#### OBIETTIVO
Riproduci l'elenco sostituendo "Instruction" con "Command" e lasciando invariato tutto il resto.

#### RIGHE DI DATI
####
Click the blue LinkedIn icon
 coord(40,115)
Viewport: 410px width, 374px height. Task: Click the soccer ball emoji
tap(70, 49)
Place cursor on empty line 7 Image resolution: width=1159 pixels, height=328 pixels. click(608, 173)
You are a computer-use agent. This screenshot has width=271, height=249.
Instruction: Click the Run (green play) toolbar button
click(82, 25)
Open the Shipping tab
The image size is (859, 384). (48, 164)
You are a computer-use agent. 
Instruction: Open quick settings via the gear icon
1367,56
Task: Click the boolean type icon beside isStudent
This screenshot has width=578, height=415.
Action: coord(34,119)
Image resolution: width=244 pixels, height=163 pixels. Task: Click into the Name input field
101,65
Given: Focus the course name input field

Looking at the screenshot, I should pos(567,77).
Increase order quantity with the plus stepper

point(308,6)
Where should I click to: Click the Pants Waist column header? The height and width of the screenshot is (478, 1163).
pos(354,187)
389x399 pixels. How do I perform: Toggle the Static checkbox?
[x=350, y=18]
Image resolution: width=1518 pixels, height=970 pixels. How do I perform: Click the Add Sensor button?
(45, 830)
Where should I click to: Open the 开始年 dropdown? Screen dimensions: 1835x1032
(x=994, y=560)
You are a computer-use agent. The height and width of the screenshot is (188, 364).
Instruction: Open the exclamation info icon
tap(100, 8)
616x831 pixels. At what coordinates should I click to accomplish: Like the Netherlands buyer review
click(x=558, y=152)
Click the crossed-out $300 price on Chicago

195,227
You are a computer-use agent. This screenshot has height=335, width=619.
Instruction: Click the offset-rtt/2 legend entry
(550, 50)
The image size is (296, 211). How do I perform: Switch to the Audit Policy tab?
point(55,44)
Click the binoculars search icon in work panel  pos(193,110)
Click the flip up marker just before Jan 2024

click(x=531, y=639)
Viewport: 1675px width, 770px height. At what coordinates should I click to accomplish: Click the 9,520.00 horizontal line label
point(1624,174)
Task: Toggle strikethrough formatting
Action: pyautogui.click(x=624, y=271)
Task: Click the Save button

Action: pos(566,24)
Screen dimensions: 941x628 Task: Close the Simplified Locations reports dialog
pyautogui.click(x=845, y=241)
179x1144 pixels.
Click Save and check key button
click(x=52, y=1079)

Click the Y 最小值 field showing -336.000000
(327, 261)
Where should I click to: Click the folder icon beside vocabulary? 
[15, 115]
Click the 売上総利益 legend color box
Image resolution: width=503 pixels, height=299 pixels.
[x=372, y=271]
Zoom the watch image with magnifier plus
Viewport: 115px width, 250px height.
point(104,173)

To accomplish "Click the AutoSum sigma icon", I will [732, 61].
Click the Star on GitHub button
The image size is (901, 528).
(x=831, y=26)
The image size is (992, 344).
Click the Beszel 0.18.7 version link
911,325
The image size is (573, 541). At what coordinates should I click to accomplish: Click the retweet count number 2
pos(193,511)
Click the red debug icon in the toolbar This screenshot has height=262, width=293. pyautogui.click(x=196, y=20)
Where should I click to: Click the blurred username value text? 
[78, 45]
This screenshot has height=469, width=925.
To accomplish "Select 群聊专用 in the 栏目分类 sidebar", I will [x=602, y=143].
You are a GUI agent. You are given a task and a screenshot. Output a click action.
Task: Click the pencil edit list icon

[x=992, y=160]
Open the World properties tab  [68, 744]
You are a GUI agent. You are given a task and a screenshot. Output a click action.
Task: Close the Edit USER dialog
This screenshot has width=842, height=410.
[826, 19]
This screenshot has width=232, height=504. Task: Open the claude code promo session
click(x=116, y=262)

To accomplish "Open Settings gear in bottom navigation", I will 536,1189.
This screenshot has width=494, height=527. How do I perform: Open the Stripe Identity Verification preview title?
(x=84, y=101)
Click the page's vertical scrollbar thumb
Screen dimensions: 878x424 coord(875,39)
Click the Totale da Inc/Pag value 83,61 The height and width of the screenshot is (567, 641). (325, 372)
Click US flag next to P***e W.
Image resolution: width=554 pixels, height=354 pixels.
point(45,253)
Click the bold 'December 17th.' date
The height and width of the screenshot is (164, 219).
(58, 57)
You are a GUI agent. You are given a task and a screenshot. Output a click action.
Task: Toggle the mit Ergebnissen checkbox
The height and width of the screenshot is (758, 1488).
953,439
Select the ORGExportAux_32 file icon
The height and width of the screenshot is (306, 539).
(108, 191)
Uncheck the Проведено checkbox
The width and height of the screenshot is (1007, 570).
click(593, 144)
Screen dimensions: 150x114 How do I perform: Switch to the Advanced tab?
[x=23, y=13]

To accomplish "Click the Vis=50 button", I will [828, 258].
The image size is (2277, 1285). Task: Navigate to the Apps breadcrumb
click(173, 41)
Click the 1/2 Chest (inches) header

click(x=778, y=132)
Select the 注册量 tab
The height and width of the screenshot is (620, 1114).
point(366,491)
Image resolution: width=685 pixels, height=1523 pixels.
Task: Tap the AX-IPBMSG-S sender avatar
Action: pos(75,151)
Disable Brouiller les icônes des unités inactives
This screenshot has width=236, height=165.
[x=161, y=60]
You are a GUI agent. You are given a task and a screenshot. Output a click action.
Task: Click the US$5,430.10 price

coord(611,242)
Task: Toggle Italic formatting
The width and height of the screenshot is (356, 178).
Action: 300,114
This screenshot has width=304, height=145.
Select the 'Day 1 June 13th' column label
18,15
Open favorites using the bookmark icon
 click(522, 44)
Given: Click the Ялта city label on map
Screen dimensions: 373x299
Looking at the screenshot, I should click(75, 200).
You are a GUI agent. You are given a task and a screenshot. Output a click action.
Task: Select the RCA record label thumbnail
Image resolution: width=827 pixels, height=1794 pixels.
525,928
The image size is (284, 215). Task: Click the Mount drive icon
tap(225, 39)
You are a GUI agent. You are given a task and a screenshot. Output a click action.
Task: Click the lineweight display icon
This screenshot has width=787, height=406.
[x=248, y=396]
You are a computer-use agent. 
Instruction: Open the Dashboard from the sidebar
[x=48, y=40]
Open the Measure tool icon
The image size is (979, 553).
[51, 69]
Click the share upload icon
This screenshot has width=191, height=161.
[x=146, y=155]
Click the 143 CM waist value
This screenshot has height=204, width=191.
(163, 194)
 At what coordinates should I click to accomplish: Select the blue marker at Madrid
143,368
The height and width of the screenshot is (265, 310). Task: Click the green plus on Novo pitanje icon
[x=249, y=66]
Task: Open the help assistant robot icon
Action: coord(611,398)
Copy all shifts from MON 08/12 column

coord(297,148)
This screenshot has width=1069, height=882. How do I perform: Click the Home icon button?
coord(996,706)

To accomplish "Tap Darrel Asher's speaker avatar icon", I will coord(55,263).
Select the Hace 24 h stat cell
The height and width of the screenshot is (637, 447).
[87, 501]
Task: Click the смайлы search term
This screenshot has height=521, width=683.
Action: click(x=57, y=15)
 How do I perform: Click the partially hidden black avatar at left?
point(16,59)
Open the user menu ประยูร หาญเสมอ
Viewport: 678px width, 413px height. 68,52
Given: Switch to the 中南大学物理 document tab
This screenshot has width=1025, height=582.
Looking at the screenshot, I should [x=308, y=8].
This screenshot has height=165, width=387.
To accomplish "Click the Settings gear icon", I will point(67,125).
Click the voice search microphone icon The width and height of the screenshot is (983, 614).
####
#### RISPOSTA ALL'ESERCIZIO
Click the blue LinkedIn icon
 coord(40,115)
Viewport: 410px width, 374px height. Task: Click the soccer ball emoji
tap(70, 49)
Place cursor on empty line 7 Image resolution: width=1159 pixels, height=328 pixels. click(608, 173)
You are a computer-use agent. This screenshot has width=271, height=249.
Command: Click the Run (green play) toolbar button
click(82, 25)
Open the Shipping tab
The image size is (859, 384). (48, 164)
You are a computer-use agent. 
Command: Open quick settings via the gear icon
1367,56
Task: Click the boolean type icon beside isStudent
This screenshot has width=578, height=415.
Action: coord(34,119)
Image resolution: width=244 pixels, height=163 pixels. Task: Click into the Name input field
101,65
Given: Focus the course name input field

Looking at the screenshot, I should pos(567,77).
Increase order quantity with the plus stepper

point(308,6)
Where should I click to: Click the Pants Waist column header? The height and width of the screenshot is (478, 1163).
pos(354,187)
389x399 pixels. How do I perform: Toggle the Static checkbox?
[x=350, y=18]
Image resolution: width=1518 pixels, height=970 pixels. How do I perform: Click the Add Sensor button?
(45, 830)
Where should I click to: Open the 开始年 dropdown? Screen dimensions: 1835x1032
(x=994, y=560)
You are a computer-use agent. The height and width of the screenshot is (188, 364).
Command: Open the exclamation info icon
tap(100, 8)
616x831 pixels. At what coordinates should I click to accomplish: Like the Netherlands buyer review
click(x=558, y=152)
Click the crossed-out $300 price on Chicago

195,227
You are a computer-use agent. This screenshot has height=335, width=619.
Command: Click the offset-rtt/2 legend entry
(550, 50)
The image size is (296, 211). How do I perform: Switch to the Audit Policy tab?
point(55,44)
Click the binoculars search icon in work panel  pos(193,110)
Click the flip up marker just before Jan 2024

click(x=531, y=639)
Viewport: 1675px width, 770px height. At what coordinates should I click to accomplish: Click the 9,520.00 horizontal line label
point(1624,174)
Task: Toggle strikethrough formatting
Action: pyautogui.click(x=624, y=271)
Task: Click the Save button

Action: pos(566,24)
Screen dimensions: 941x628 Task: Close the Simplified Locations reports dialog
pyautogui.click(x=845, y=241)
179x1144 pixels.
Click Save and check key button
click(x=52, y=1079)

Click the Y 最小值 field showing -336.000000
(327, 261)
Where should I click to: Click the folder icon beside vocabulary? 
[15, 115]
Click the 売上総利益 legend color box
Image resolution: width=503 pixels, height=299 pixels.
[x=372, y=271]
Zoom the watch image with magnifier plus
Viewport: 115px width, 250px height.
point(104,173)

To accomplish "Click the AutoSum sigma icon", I will [732, 61].
Click the Star on GitHub button
The image size is (901, 528).
(x=831, y=26)
The image size is (992, 344).
Click the Beszel 0.18.7 version link
911,325
The image size is (573, 541). At what coordinates should I click to accomplish: Click the retweet count number 2
pos(193,511)
Click the red debug icon in the toolbar This screenshot has height=262, width=293. pyautogui.click(x=196, y=20)
Where should I click to: Click the blurred username value text? 
[78, 45]
This screenshot has height=469, width=925.
To accomplish "Select 群聊专用 in the 栏目分类 sidebar", I will [x=602, y=143].
You are a GUI agent. You are given a task and a screenshot. Output a click action.
Task: Click the pencil edit list icon

[x=992, y=160]
Open the World properties tab  [68, 744]
You are a GUI agent. You are given a task and a screenshot. Output a click action.
Task: Close the Edit USER dialog
This screenshot has width=842, height=410.
[826, 19]
This screenshot has width=232, height=504. Task: Open the claude code promo session
click(x=116, y=262)

To accomplish "Open Settings gear in bottom navigation", I will 536,1189.
This screenshot has width=494, height=527. How do I perform: Open the Stripe Identity Verification preview title?
(x=84, y=101)
Click the page's vertical scrollbar thumb
Screen dimensions: 878x424 coord(875,39)
Click the Totale da Inc/Pag value 83,61 The height and width of the screenshot is (567, 641). (325, 372)
Click US flag next to P***e W.
Image resolution: width=554 pixels, height=354 pixels.
point(45,253)
Click the bold 'December 17th.' date
The height and width of the screenshot is (164, 219).
(58, 57)
You are a GUI agent. You are given a task and a screenshot. Output a click action.
Task: Toggle the mit Ergebnissen checkbox
The height and width of the screenshot is (758, 1488).
953,439
Select the ORGExportAux_32 file icon
The height and width of the screenshot is (306, 539).
(108, 191)
Uncheck the Проведено checkbox
The width and height of the screenshot is (1007, 570).
click(593, 144)
Screen dimensions: 150x114 How do I perform: Switch to the Advanced tab?
[x=23, y=13]

To accomplish "Click the Vis=50 button", I will [828, 258].
The image size is (2277, 1285). Task: Navigate to the Apps breadcrumb
click(173, 41)
Click the 1/2 Chest (inches) header

click(x=778, y=132)
Select the 注册量 tab
The height and width of the screenshot is (620, 1114).
point(366,491)
Image resolution: width=685 pixels, height=1523 pixels.
Task: Tap the AX-IPBMSG-S sender avatar
Action: pos(75,151)
Disable Brouiller les icônes des unités inactives
This screenshot has width=236, height=165.
[x=161, y=60]
You are a GUI agent. You are given a task and a screenshot. Output a click action.
Task: Click the US$5,430.10 price

coord(611,242)
Task: Toggle Italic formatting
The width and height of the screenshot is (356, 178).
Action: 300,114
This screenshot has width=304, height=145.
Select the 'Day 1 June 13th' column label
18,15
Open favorites using the bookmark icon
 click(522, 44)
Given: Click the Ялта city label on map
Screen dimensions: 373x299
Looking at the screenshot, I should click(75, 200).
You are a GUI agent. You are given a task and a screenshot. Output a click action.
Task: Select the RCA record label thumbnail
Image resolution: width=827 pixels, height=1794 pixels.
525,928
The image size is (284, 215). Task: Click the Mount drive icon
tap(225, 39)
You are a GUI agent. You are given a task and a screenshot. Output a click action.
Task: Click the lineweight display icon
This screenshot has width=787, height=406.
[x=248, y=396]
You are a computer-use agent. 
Command: Open the Dashboard from the sidebar
[x=48, y=40]
Open the Measure tool icon
The image size is (979, 553).
[51, 69]
Click the share upload icon
This screenshot has width=191, height=161.
[x=146, y=155]
Click the 143 CM waist value
This screenshot has height=204, width=191.
(163, 194)
 At what coordinates should I click to accomplish: Select the blue marker at Madrid
143,368
The height and width of the screenshot is (265, 310). Task: Click the green plus on Novo pitanje icon
[x=249, y=66]
Task: Open the help assistant robot icon
Action: coord(611,398)
Copy all shifts from MON 08/12 column

coord(297,148)
This screenshot has width=1069, height=882. How do I perform: Click the Home icon button?
coord(996,706)

To accomplish "Tap Darrel Asher's speaker avatar icon", I will coord(55,263).
Select the Hace 24 h stat cell
The height and width of the screenshot is (637, 447).
[87, 501]
Task: Click the смайлы search term
This screenshot has height=521, width=683.
Action: click(x=57, y=15)
 How do I perform: Click the partially hidden black avatar at left?
point(16,59)
Open the user menu ประยูร หาญเสมอ
Viewport: 678px width, 413px height. 68,52
Given: Switch to the 中南大学物理 document tab
This screenshot has width=1025, height=582.
Looking at the screenshot, I should [x=308, y=8].
This screenshot has height=165, width=387.
To accomplish "Click the Settings gear icon", I will point(67,125).
Click the voice search microphone icon The width and height of the screenshot is (983, 614).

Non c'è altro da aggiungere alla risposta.